ACTIVITÉ 1: D'après le texte fourni, pourquoi l'auteur rappelle-t-il l'ancienne graphie « sepmaine » ? Expliquez en une ou deux phrases.

TEXTE FOURNI:
++++++++++

Casser le temps ! Ce n’est pas Bruel qui le hurle. Casser la semaine (la sepmaine comme on l’écrivait il y a longtemps avec la trace du chiffre sept), casser le temps hebdomadaire. C’est un chœur de libéraux-libertaires étrangement unis sur la question qui vous en chantent la chanson. Casser le temps… Oui Monsieur Mélenchon, je dis – pour une fois – avec vous « Ça me dégoûte ! » H.B.

Curseur à 13’10-15’13

Petit scoop : le rapport Bailly sortira le 2 décembre... Pour rappel, la conclusion officielle du rapport Bailly précédent, datant de 2007, qui reste un extraordinaire joyau de novlangue, ou de langue de bois :

  • Le dimanche n’est pas un jour ordinaire et doit rester un marqueur, un repère symbolique, un point d’ancrage stable pour la vie familiale et le lien social.

++++++++++

DONNÉES SOURCES:

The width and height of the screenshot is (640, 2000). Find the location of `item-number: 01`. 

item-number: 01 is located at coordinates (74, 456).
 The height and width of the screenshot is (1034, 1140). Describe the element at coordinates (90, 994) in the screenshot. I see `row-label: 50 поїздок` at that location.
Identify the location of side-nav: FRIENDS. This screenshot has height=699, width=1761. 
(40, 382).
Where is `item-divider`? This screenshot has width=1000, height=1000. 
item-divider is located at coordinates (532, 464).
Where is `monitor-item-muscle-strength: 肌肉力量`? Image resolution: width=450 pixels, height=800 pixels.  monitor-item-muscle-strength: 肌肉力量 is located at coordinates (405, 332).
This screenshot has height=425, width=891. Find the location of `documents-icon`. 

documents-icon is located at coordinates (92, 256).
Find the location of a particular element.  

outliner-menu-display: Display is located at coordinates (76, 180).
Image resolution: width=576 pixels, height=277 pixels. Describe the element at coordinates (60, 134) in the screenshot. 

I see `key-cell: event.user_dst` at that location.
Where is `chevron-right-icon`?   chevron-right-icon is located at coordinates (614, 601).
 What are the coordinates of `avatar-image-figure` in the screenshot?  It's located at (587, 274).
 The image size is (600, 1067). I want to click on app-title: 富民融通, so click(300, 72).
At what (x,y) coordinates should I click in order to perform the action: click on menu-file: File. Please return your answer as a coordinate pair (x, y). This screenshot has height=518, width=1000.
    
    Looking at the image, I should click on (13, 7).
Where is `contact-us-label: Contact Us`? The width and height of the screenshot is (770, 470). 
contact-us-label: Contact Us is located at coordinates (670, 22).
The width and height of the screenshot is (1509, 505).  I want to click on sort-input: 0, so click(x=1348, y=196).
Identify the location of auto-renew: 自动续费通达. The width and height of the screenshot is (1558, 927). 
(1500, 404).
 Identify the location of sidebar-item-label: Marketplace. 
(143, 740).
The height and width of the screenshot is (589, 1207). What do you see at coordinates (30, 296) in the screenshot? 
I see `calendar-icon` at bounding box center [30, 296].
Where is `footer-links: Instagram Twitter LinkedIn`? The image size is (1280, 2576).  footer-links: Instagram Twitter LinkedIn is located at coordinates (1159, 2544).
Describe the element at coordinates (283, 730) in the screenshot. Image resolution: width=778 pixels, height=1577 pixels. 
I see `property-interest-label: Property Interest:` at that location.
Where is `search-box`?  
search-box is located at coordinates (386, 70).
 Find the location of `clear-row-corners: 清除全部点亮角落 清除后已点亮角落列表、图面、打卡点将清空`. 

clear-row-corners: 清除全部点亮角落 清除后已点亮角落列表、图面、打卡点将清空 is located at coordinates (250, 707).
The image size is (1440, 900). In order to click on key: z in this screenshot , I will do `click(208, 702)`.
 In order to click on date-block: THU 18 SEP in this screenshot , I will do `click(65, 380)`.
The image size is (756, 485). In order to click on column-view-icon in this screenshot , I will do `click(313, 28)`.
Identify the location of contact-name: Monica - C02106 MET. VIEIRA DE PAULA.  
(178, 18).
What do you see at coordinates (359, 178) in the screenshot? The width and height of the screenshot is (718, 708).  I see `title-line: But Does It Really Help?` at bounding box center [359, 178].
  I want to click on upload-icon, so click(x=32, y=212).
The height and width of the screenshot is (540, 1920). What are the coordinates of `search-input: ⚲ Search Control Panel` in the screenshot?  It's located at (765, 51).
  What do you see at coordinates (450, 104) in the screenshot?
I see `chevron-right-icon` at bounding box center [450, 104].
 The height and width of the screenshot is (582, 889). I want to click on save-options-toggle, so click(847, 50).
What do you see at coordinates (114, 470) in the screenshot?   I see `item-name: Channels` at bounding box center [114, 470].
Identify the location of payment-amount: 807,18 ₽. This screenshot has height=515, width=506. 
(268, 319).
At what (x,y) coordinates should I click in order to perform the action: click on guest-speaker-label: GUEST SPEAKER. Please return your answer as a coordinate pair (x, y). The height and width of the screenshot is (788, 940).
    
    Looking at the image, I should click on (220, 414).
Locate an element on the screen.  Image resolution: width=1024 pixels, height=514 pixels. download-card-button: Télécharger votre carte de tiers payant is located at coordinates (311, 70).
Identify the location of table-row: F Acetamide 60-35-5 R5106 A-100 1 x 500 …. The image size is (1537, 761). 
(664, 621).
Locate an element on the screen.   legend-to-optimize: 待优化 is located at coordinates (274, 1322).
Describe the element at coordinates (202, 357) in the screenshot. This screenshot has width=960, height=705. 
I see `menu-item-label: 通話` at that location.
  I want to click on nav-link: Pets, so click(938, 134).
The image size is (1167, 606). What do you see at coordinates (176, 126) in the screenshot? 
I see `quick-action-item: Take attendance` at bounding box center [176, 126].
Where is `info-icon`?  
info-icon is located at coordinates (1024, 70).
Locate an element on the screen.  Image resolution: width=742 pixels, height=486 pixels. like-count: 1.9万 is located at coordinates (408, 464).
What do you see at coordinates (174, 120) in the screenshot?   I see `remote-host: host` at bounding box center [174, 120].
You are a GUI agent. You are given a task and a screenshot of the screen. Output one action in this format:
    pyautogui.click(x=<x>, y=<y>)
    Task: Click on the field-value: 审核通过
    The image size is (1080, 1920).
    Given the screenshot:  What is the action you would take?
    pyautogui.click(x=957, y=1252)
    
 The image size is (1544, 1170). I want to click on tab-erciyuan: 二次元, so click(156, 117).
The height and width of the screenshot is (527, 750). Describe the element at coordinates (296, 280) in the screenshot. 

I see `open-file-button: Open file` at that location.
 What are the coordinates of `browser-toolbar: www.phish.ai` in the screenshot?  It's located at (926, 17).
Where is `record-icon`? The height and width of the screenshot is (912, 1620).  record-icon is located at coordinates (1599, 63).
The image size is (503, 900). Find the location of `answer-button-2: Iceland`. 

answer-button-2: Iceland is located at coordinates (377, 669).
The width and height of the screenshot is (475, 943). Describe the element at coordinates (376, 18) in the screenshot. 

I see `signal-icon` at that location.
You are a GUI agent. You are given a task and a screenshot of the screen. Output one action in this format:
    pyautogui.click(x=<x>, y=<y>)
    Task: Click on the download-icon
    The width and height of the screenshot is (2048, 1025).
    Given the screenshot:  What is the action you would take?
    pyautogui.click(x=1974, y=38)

++++++++++

ACTIVITÉ 2: Modifiez les enregistrements situés entre la ligne contenant « What do you see at coordinates (114, 470) » et celle contenant « Looking at the image, I should click on (220, 414). », incluses, en remplaçant « screenshot » par « image » sans rien changer d'autre. Ne redonnez que ces lignes.

RÉSULTAT OBTENU 1: L'auteur rappelle que la semaine s'écrivait autrefois « sepmaine » parce que cette graphie portait la trace du chiffre sept.

RÉSULTAT OBTENU 2:
What do you see at coordinates (114, 470) in the image?   I see `item-name: Channels` at bounding box center [114, 470].
Identify the location of payment-amount: 807,18 ₽. This image has height=515, width=506. 
(268, 319).
At what (x,y) coordinates should I click in order to perform the action: click on guest-speaker-label: GUEST SPEAKER. Please return your answer as a coordinate pair (x, y). The height and width of the image is (788, 940).
    
    Looking at the image, I should click on (220, 414).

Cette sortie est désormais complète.